- _Brief_:
Render the lines as a JSON list of strings, one string per line with blank lines omitted, beginning at the line that contains "The height and width of the screenshot is (892, 1406)." and ending after the line that contains "at that location.". Leave the pictures out.

- _Available data_:
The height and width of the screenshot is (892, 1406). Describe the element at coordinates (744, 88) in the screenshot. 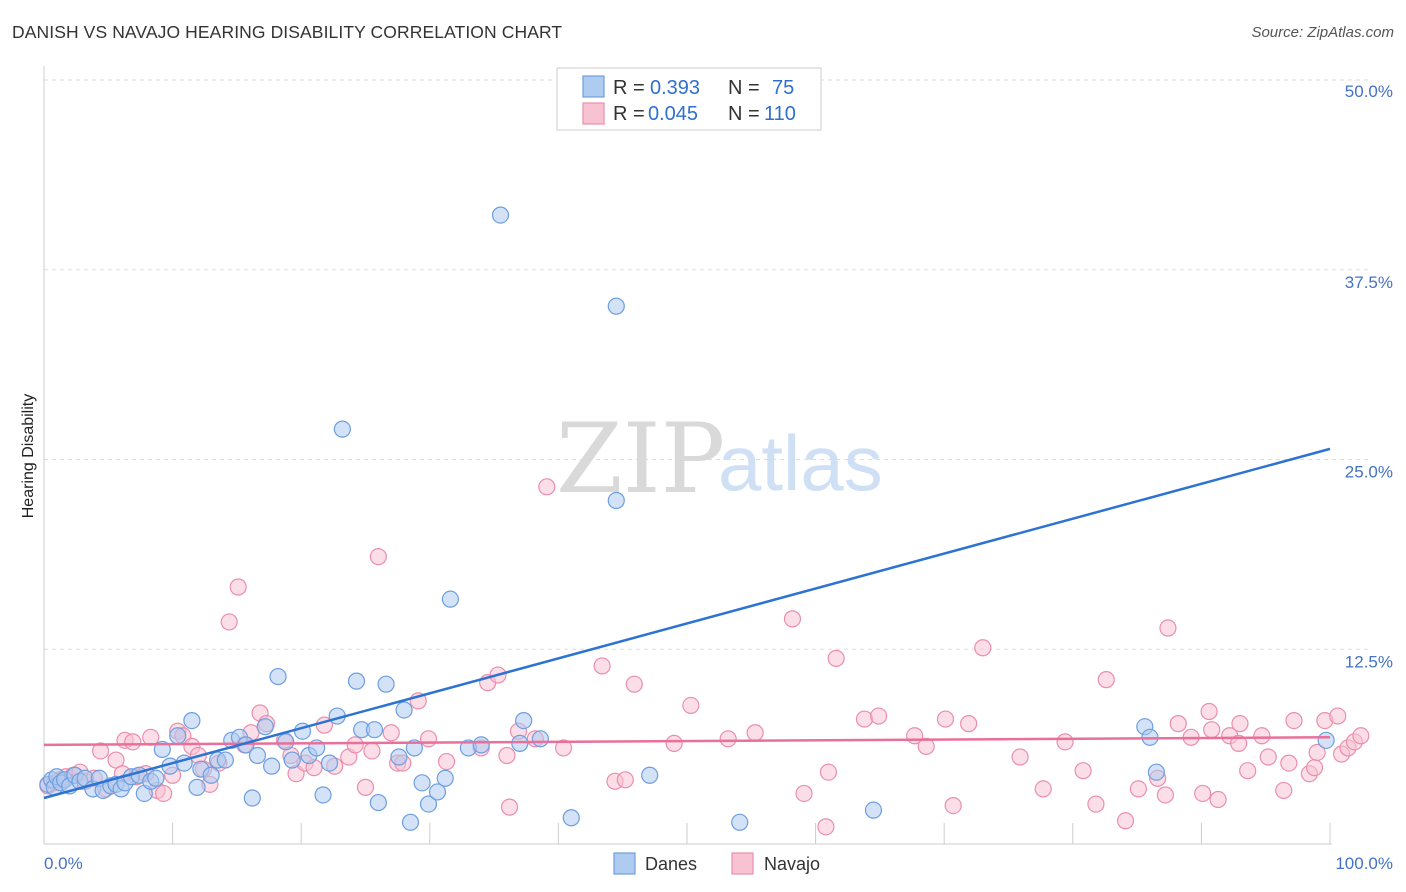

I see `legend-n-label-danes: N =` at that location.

* * *

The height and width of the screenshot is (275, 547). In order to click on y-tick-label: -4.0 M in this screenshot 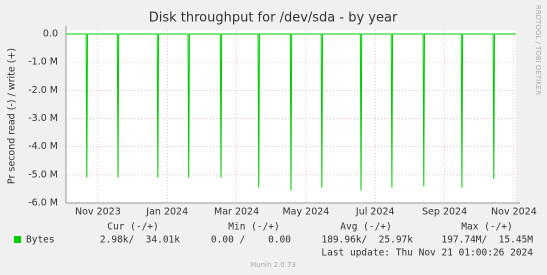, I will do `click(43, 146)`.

...

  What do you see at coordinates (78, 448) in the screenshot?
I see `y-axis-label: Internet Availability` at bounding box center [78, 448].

- _Response area_:
[
  "The height and width of the screenshot is (892, 1406). Describe the element at coordinates (744, 88) in the screenshot. ",
  "I see `legend-n-label-danes: N =` at that location."
]